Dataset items

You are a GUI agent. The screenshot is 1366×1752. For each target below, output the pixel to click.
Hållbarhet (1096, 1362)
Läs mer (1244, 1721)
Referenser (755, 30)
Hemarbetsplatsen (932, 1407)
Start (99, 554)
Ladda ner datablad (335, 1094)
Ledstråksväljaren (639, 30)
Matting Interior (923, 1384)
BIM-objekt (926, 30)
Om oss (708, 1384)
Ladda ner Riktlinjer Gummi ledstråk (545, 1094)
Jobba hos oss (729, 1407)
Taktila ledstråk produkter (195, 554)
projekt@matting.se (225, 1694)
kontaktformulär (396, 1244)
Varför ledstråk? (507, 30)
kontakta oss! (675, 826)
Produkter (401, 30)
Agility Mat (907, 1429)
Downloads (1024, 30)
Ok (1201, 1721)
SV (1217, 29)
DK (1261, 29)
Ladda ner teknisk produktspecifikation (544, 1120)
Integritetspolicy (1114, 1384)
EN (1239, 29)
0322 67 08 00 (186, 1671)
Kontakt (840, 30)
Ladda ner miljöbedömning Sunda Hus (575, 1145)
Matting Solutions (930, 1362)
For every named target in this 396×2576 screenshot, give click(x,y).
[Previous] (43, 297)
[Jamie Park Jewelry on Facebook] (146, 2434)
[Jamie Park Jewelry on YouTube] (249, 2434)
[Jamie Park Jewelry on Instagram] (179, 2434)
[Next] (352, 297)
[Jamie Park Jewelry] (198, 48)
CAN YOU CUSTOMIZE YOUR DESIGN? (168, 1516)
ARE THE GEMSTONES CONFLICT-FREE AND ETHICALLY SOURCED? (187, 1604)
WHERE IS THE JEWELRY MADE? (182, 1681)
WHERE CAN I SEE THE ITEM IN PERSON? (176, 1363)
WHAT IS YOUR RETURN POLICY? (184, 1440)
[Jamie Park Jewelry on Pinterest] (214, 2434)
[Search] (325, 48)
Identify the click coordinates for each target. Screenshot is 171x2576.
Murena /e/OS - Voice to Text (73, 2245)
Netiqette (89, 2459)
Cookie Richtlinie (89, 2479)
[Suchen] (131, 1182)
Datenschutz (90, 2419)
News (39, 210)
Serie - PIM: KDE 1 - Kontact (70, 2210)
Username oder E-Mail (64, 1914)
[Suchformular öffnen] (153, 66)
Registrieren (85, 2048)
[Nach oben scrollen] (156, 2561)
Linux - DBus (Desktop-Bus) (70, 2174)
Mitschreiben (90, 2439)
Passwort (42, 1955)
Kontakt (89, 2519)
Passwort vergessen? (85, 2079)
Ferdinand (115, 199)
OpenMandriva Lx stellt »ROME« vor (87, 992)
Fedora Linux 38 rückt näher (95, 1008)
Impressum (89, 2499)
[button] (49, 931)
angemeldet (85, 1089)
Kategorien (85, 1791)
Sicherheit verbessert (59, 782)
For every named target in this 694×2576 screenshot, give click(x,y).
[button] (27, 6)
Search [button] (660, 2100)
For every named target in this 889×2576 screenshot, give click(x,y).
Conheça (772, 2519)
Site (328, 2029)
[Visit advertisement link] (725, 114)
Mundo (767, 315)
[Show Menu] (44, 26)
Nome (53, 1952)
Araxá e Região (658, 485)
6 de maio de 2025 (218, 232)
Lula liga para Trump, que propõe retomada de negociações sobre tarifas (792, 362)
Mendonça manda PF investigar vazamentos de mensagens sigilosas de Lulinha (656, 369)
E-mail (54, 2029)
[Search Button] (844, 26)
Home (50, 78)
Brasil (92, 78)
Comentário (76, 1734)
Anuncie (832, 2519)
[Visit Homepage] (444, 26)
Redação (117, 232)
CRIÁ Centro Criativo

◆ **Task to carry out**:
Your answer must consist of every line above, transcribed verbatim.

◆ **Problem solution**:
You are a GUI agent. The screenshot is 1366×1752. For each target below, output the pixel to click.
Hållbarhet (1096, 1362)
Läs mer (1244, 1721)
Referenser (755, 30)
Hemarbetsplatsen (932, 1407)
Start (99, 554)
Ladda ner datablad (335, 1094)
Ledstråksväljaren (639, 30)
Matting Interior (923, 1384)
BIM-objekt (926, 30)
Om oss (708, 1384)
Ladda ner Riktlinjer Gummi ledstråk (545, 1094)
Jobba hos oss (729, 1407)
Taktila ledstråk produkter (195, 554)
projekt@matting.se (225, 1694)
kontaktformulär (396, 1244)
Varför ledstråk? (507, 30)
kontakta oss! (675, 826)
Produkter (401, 30)
Agility Mat (907, 1429)
Downloads (1024, 30)
Ok (1201, 1721)
SV (1217, 29)
DK (1261, 29)
Ladda ner teknisk produktspecifikation (544, 1120)
Integritetspolicy (1114, 1384)
EN (1239, 29)
0322 67 08 00 (186, 1671)
Kontakt (840, 30)
Ladda ner miljöbedömning Sunda Hus (575, 1145)
Matting Solutions (930, 1362)
For every named target in this 396×2576 screenshot, give click(x,y).
[Previous] (43, 297)
[Jamie Park Jewelry on Facebook] (146, 2434)
[Jamie Park Jewelry on YouTube] (249, 2434)
[Jamie Park Jewelry on Instagram] (179, 2434)
[Next] (352, 297)
[Jamie Park Jewelry] (198, 48)
CAN YOU CUSTOMIZE YOUR DESIGN? (168, 1516)
ARE THE GEMSTONES CONFLICT-FREE AND ETHICALLY SOURCED? (187, 1604)
WHERE IS THE JEWELRY MADE? (182, 1681)
WHERE CAN I SEE THE ITEM IN PERSON? (176, 1363)
WHAT IS YOUR RETURN POLICY? (184, 1440)
[Jamie Park Jewelry on Pinterest] (214, 2434)
[Search] (325, 48)
Identify the click coordinates for each target. Screenshot is 171x2576.
Murena /e/OS - Voice to Text (73, 2245)
Netiqette (89, 2459)
Cookie Richtlinie (89, 2479)
[Suchen] (131, 1182)
Datenschutz (90, 2419)
News (39, 210)
Serie - PIM: KDE 1 - Kontact (70, 2210)
Username oder E-Mail (64, 1914)
[Suchformular öffnen] (153, 66)
Registrieren (85, 2048)
[Nach oben scrollen] (156, 2561)
Linux - DBus (Desktop-Bus) (70, 2174)
Mitschreiben (90, 2439)
Passwort (42, 1955)
Kontakt (89, 2519)
Passwort vergessen? (85, 2079)
Ferdinand (115, 199)
OpenMandriva Lx stellt »ROME« vor (87, 992)
Fedora Linux 38 rückt näher (95, 1008)
Impressum (89, 2499)
[button] (49, 931)
angemeldet (85, 1089)
Kategorien (85, 1791)
Sicherheit verbessert (59, 782)
For every named target in this 694×2576 screenshot, give click(x,y).
[button] (27, 6)
Search [button] (660, 2100)
For every named target in this 889×2576 screenshot, give click(x,y).
Conheça (772, 2519)
Site (328, 2029)
[Visit advertisement link] (725, 114)
Mundo (767, 315)
[Show Menu] (44, 26)
Nome (53, 1952)
Araxá e Região (658, 485)
6 de maio de 2025 (218, 232)
Lula liga para Trump, que propõe retomada de negociações sobre tarifas (792, 362)
Mendonça manda PF investigar vazamentos de mensagens sigilosas de Lulinha (656, 369)
E-mail (54, 2029)
[Search Button] (844, 26)
Home (50, 78)
Brasil (92, 78)
Comentário (76, 1734)
Anuncie (832, 2519)
[Visit Homepage] (444, 26)
Redação (117, 232)
CRIÁ Centro Criativo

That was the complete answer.